Advancing bone tissue engineering one layer at a time: a layer-by-layer assembly approach to 3D bone scaffold materials
Abstract
The layer-by-layer (LbL) assembly technique has shown excellent potential in tissue engineering applications. The technique is mainly based on electrostatic attraction and involves the sequential adsorption of oppositely charged electrolyte complexes onto a substrate, resulting in uniform single layers that can be rapidly deposited to form nanolayer films. LbL has attracted significant attention as a coating technique due to it being a convenient and affordable fabrication method capable of achieving a wide range of biomaterial coatings while keeping the main biofunctionality of the substrate materials. One promising application is the use of nanolayer films fabricated by LbL assembly in the development of 3-dimensional (3D) bone scaffolds for bone repair and regeneration. Due to their versatility, nanoscale films offer an exciting opportunity for tailoring surface and bulk property modification of implants for osseous defect therapies. This review article discusses the state of the art of the LbL assembly technique, and the properties and functions of LbL-assembled films for engineered bone scaffold application, combination of multilayers for multifunctional coatings and recent advancements in the application of LbL assembly in bone tissue engineering. The recent decade has seen tremendous advances in the promising developments of LbL film systems and their impact on cell interaction and tissue repair.
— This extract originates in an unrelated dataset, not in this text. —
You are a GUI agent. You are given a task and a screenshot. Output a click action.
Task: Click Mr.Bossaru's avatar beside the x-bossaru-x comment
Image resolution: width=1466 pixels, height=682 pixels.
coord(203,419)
A deep understanding of the cell behaviour and biomaterial interaction for the further development of new generations of LbL films for tissue engineering are the most important targets for biomaterial research in the field. While there is still much to learn about the biological and physicochemical interactions at the interface of nano-surface coated scaffolds and biological systems, we provide a conceptual review to further progress in the LbL approach to 3D bone scaffold materials and inform the future of LbL development in bone tissue engineering.